Zum Matchgewinn fehlte den Rot-Weißen also nur noch ein Sieg in den ausstehenden drei Doppel-Konkurrenzen. "Wir hatten uns nach den zum Teil deutlichen Siegen in den Einzeln auch eine Menge für die Doppel ausgerechnet", war Gießens Spielführerin Inga Haus nach dem guten Auftritt der Mannschaft im ersten Teil des Matches noch voller Optimismus. "Allerdings haben wir dann einfach nicht klug genug aufgestellt", gestand Haus selbstkritisch. Denn im Anschluss verloren die Gastgeber alle drei Doppel, sodass Wettenberg doch noch zum unverhofften doppelten Punktgewinn kam. "Wir hätten vielleicht Christine Kölb im dritten Doppel antreten lassen sollen, um möglichst gute Chancen zu haben, dieses zu gewinnen. Wir wollten einfach zu viel und haben im Endeffekt alles verloren", berichtete Haus und fügte an: "Im Nachhinein ist man immer schlauer."

Für die Wettenbergerinnen bedeutet dieser unverhoffte Ausgang den zweiten Sieg im dritten Spiel. Mit 4:2 Punkten steht die Mannschaft von Sabine Luh im gesicherten Mittelfeld, während die Gießenerinnen durch die bittere Niederlage ein ganzes Stück weit weg vom rettenden Ufer treiben.

Auf einen Blick: Kölb - Kehr 6:1, 6:0; Olbort - Miksch 6:2, 6:1; Bohn - Hahn 6:3, 7:6; Wallner - Luh 2:6, 3:6; Andersohn - Ampt 6:1, 6:3; Rahlf - Bezecny 2:6, 1:6; Kölb/Olbort - Hundt/Kehr 2:6, 2:6; Wallner/Andersohn - Hahn/Luh 2:6, 3:6; Rahlf/Metz - Ampt/Bezecny 2:6, 5:7.

Damen 30

(fk) Die Damen des TV Lollar in der Altersgruppe 30 mussten am vergangenen Wochenenden in der Tennis-Gruppenliga die erste Saisonniederlage einstecken. Gegen den bis dato noch sieg- und punktlosen SC SaFo Frankfurt II zog das Team um Mannschaftsführerin Edith Blank mit 9:12 den Kürzeren.

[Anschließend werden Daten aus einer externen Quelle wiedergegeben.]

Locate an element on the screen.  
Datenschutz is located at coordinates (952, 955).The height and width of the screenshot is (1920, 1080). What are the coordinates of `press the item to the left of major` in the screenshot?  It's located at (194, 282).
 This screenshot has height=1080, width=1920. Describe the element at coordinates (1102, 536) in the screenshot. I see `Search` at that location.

TV Lollar - SC SaFo Frankfurt II 9:12: Die Lollarerinnen hatten schon in den Einzel-Matches unerwartet starke Probleme, ihrer Favoritenrolle gerecht zu werden. Mit drei Niederlagen verbauten sich die Gastgeberinnen einen besseren als den 6:6-Zwischenstand. Die an Nummer eins spielende Sandra Dieterle bot dabei auf Seiten der Lollarerinnen den stärksten Auftritt und verpasste ihrer Gegnerin Conny Thoma die im Tennis so unbeliebte "Brille" (6:0, 6:0). Auch Stephanie Serth-Micheel bot bei ihrer Rückkehr ins Team eine ansprechende Leistung und besiegte ihre Kontrahentin mit 6:2 und 6:1, während Neuzugang Susanne Schiffke immer mehr zum Glückgriff avanciert. Mit 6:2 und 7:6 gestaltete sie ihr Match siegreich und stockte ihre persönliche Saisonbilanz auf 8:0 Matchpunkte in den Einzeln auf. Julia Gröger, Katrin Eschmann-Müller und Antje Ruppel hatten bei ihren Partien jeweils glatt in zwei Durchgängen das Nachsehen. Somit musste in den ausstehenden drei Doppeln die Entscheidung über Sieg und Niederlage fallen. Das Duo Dieterle/Gröger unterlag mit 4:6 und 3:6 und setzte damit die Teamkolleginnen gehörig unter Druck.

Während Schiffke/Serth-Micheel Nervenstärke demonstrierten und ihr Doppel deutlich mit 6:0 und 6:1 gewannen, hatten Eschmann-Müler/Ruppel mit 3:6 und 2:6 das Nachsehen, sodass die beiden Zähler nicht in Lollar blieben, sondern die die Rückfahrt der Gäste in die Main-Metropole Frankfurt versüßten. Trotz der Niederlage mischen die Lollarerinnen immer noch an der Spitze der Tabelle mit. 6:2 Punkte bedeuten derzeit den zweiten Rang.

Auf einen Blick: Dieterle 6:0, 6:0; Gröger 0:6, 1:6; Schiffke 6:2, 7:6; Eschmann-Müller 2:6, 0:6; Serth-Micheel 6:2, 6:1; Antje Ruppel 2:6, 0:6; Dieterle/Gröger 4:6, 3:6; Schiffke/Serth-Micheel 6:0, 6:1; Eschmann-Müller/Ruppel 3:6, 2:6.